Caroline Crimm, Sam Houston State University “From Peasant to Peer: Canary Islanders in San Antonio, 1732"
Rafael Saumell-Muñoz, Sam Houston State University, “Slavery, Technology and Capital: Energy Sources on the Eighteenth-Century Cuban Plantation”

SATURDAY, FEBRUARY 15, 2014, 15:40–17:25

Popular Culture and the Eighteenth Century
Stephen F. Austin Room
Chair: Kit Kincade, Indiana State University
David Paxman, Brigham Young University, “Country News in British Newspapers”
Heather Roberts, Indiana State University. “All Eyes on Darcy: The Sexualization of Jane Austen’s Mr. Darcy”
Robin Voll, Indiana State University, “Blake's Mysticism in Blade Runner”
Lillien Chew, Indiana State University, “A Matter of Fact: The Apparition of Mrs. Veal as Folk Legend”

Redirected Energy 2: Imitations, Adaptations, Innovations
Samuel May Williams Room
Chair, Susan Spencer, University of Central Oklahoma
Richard Serrano, Rutgers University, “Admonishing 18th-Century Koreans with Ancient Chinese Greens”
Susan Spencer and Nhu Nguyen, University of Central Oklahoma, “The Patriotic Resonance of Everyday Things in Ho Xuân Huong’s Poetry: Betel, Bánh trôi, and the Landscape of Vietnam”
Suzanne Poor, Montclair State University, “Jonathan Swift—Under the Covers—A New Look at Boudoir Poetry”

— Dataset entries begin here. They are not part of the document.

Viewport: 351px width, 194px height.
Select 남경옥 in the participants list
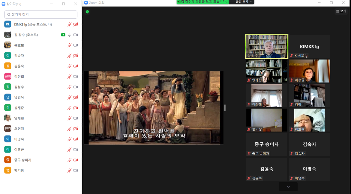(x=19, y=97)
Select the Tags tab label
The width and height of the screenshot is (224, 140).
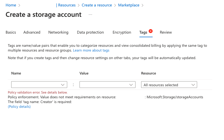(143, 32)
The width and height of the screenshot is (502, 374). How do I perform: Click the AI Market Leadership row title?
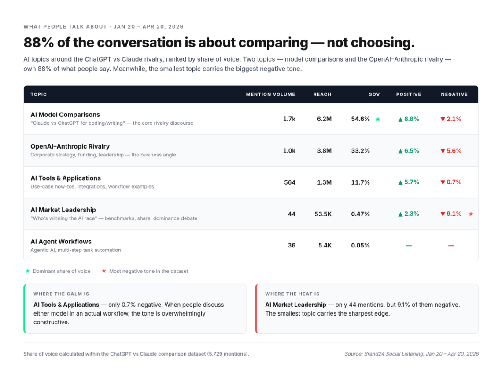pos(63,210)
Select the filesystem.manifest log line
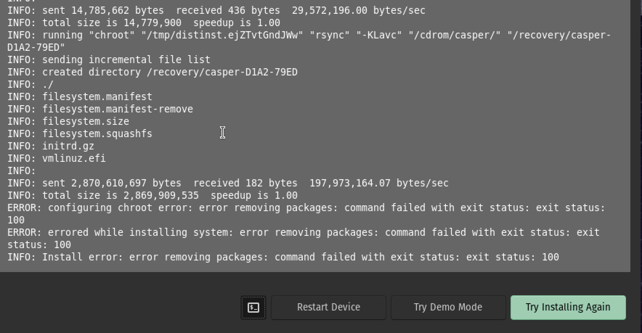This screenshot has height=333, width=642. pos(79,96)
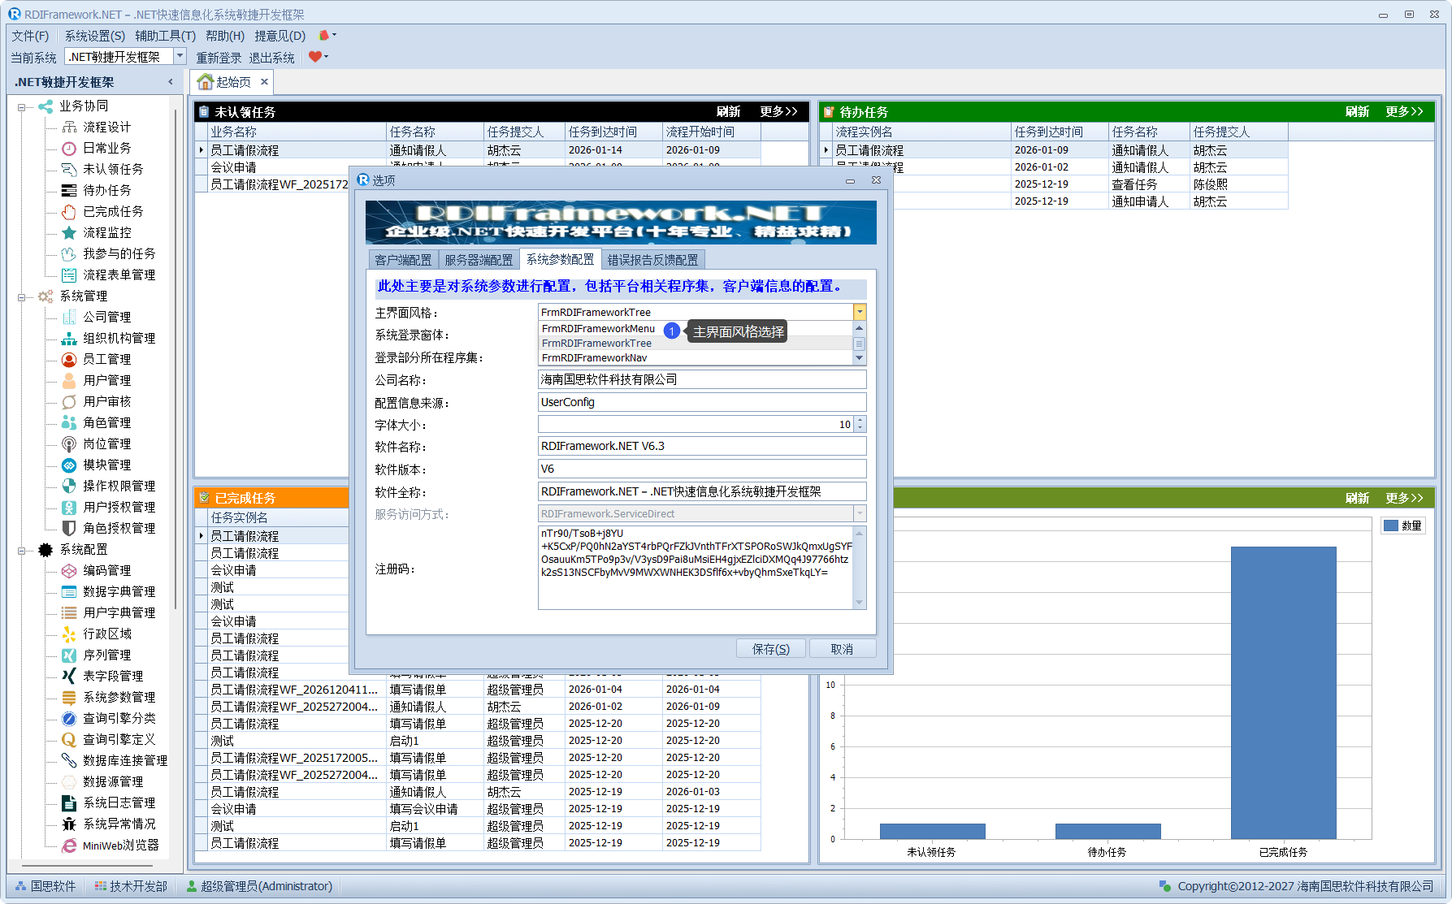The height and width of the screenshot is (904, 1452).
Task: Click the 编码管理 icon
Action: 69,570
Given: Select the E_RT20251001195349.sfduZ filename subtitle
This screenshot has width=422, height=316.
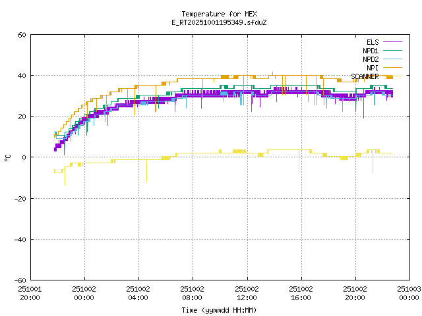Looking at the screenshot, I should click(219, 22).
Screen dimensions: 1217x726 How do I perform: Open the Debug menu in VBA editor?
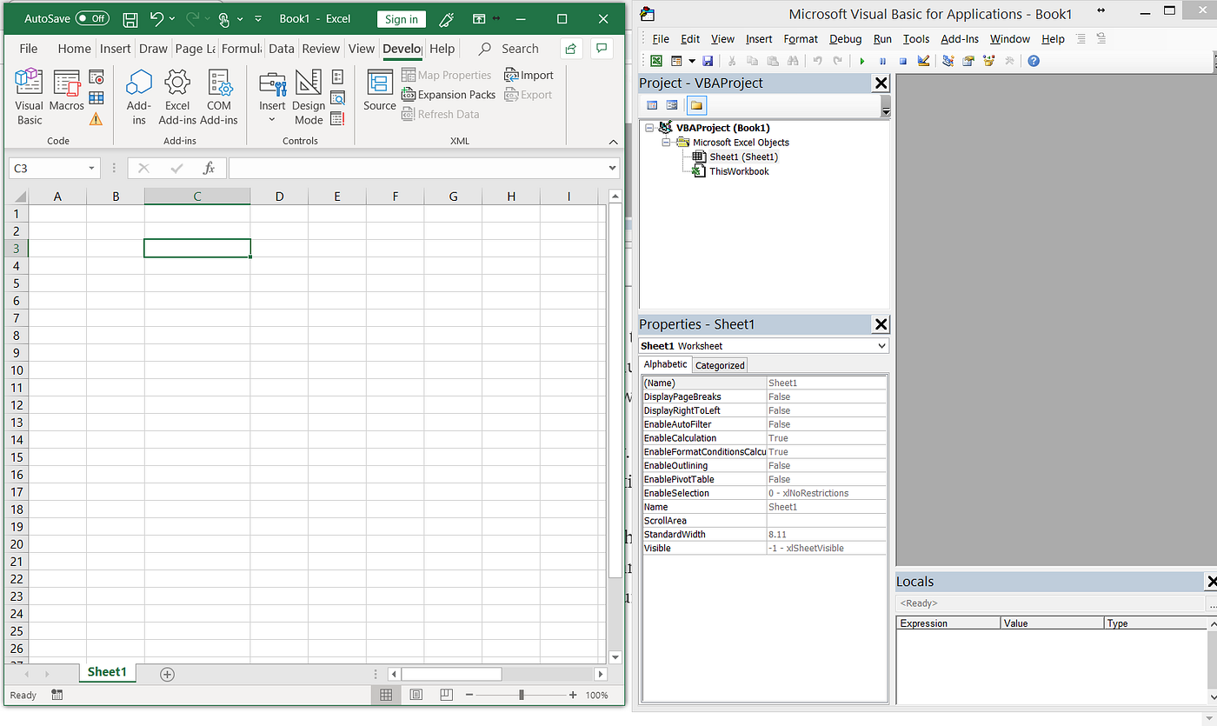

The Ephemeral and the Enduring: Cultural Monuments, Symbols, and Memories in Literature and the Arts [Part III: The Texas Collection of Comedias]
Ann Milligan Gray Room
Chair: Gloria Eive, ECCB Fine Arts Field Editor
Madeline Sutherland-Meier, University of Texas, “Hidden Treasures: Introducing the Texas Collection of Comedias Sueltas”
Gloria Eive, ECCB Fine Arts Editor, “Beaumarchais and Auber in Zarzuela ‘Attire’ for Popular Spanish Lyric Theater”

 

SATURDAY, FEBRUARY 15, 2014, 18:30

Concluding Culinary-Cultural Bonanza

Elements of this Electrifying Evening:

Into the Abysms by way of Hitting the Heights: The Ocean Star Oil Museum

Culinary Experience: The Fabulous Fajita Fanfare of Tortuga Mexican Kitchen

Intellectual Ascent: The Junior Plenary Address

David Eick, Grand Valley State University
“Dictionary Wars in Old Regime France: The Energy of Antoine Furetière”

The Ocean Star Oil Rig Musem is only a few minutes walk or shuttle from the Tremont House Hotel; follow a northeasterly bearing and look for Pier 21.